HIP graphs

HIP graphs#

Note

The HIP graph API is currently in Beta. Some features can change and might have outstanding issues. Not all features supported by CUDA graphs are yet supported. For a list of all currently supported functions see the HIP graph API documentation.

HIP graphs are an alternative way of executing tasks on a GPU that can provide performance benefits over launching kernels using the standard method via streams. A HIP graph is made up of nodes and edges. The nodes of a HIP graph represent the operations performed, while the edges mark dependencies between those operations.

The nodes can be one of the following:

empty nodes
nested graphs
kernel launches
host-side function calls
HIP memory functions (copy, memset, …)
HIP events
signalling or waiting on external semaphores

Note

The available node types are specified by hipGraphNodeType.

The following figure visualizes the concept of graphs, compared to using streams.

Diagram depicting the difference between using streams to execute kernels with dependencies, resolved by explicitly synchronizing, or using graphs, where the edges denote the dependencies.

The standard method of launching kernels incurs a small overhead for each iteration of the operation involved. That overhead is negligible, when the kernel is launched directly with the HIP C/C++ API, but depending on the framework used, there can be several levels of redirection, until the actual kernel is launched by the HIP runtime, leading to significant overhead. Especially for some AI frameworks, a GPU kernel might run faster than the time it takes for the framework to set up and launch the kernel, and so the overhead of repeatedly launching kernels can have a significant impact on performance.

**Data section**
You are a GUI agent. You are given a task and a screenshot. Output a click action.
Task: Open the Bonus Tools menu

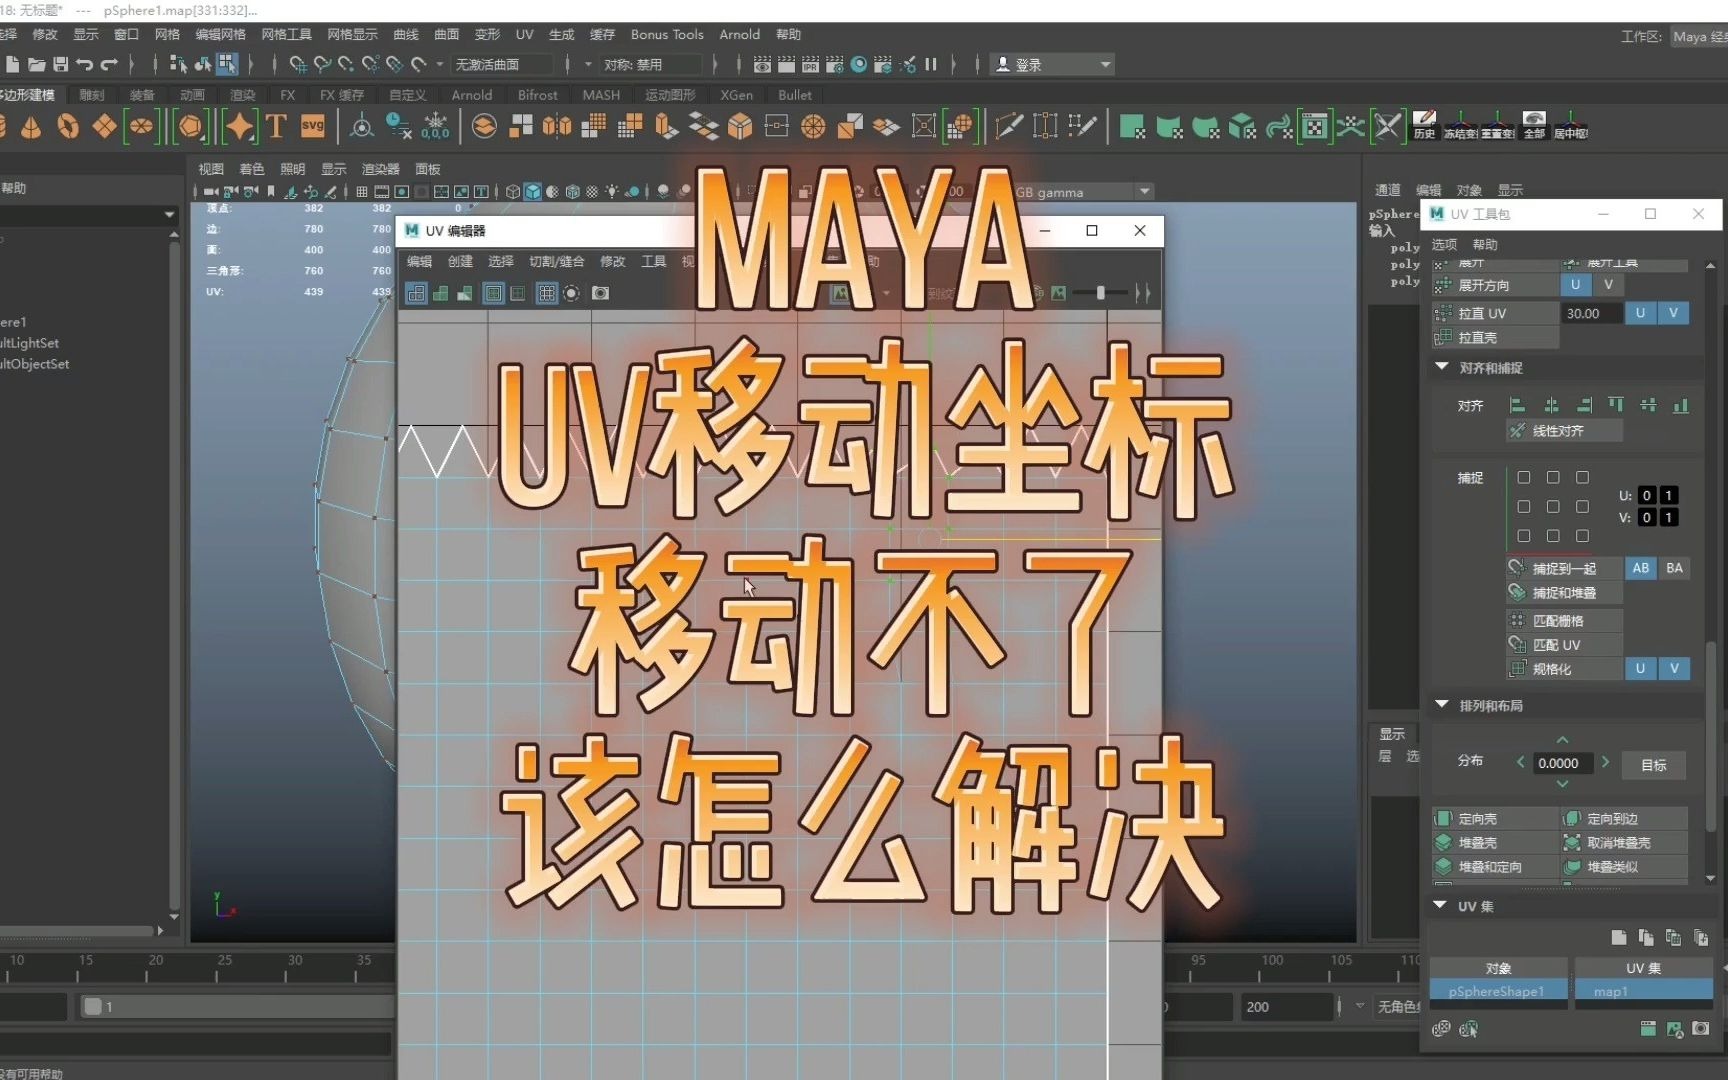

**Problem requirements**
Copy the passage of the HIP graphs text between "HIP graphs#" and "graph API documentation.", inclusive. Work only from the text on HIP graphs.

**Task response**
HIP graphs#

Note

The HIP graph API is currently in Beta. Some features can change and might have outstanding issues. Not all features supported by CUDA graphs are yet supported. For a list of all currently supported functions see the HIP graph API documentation.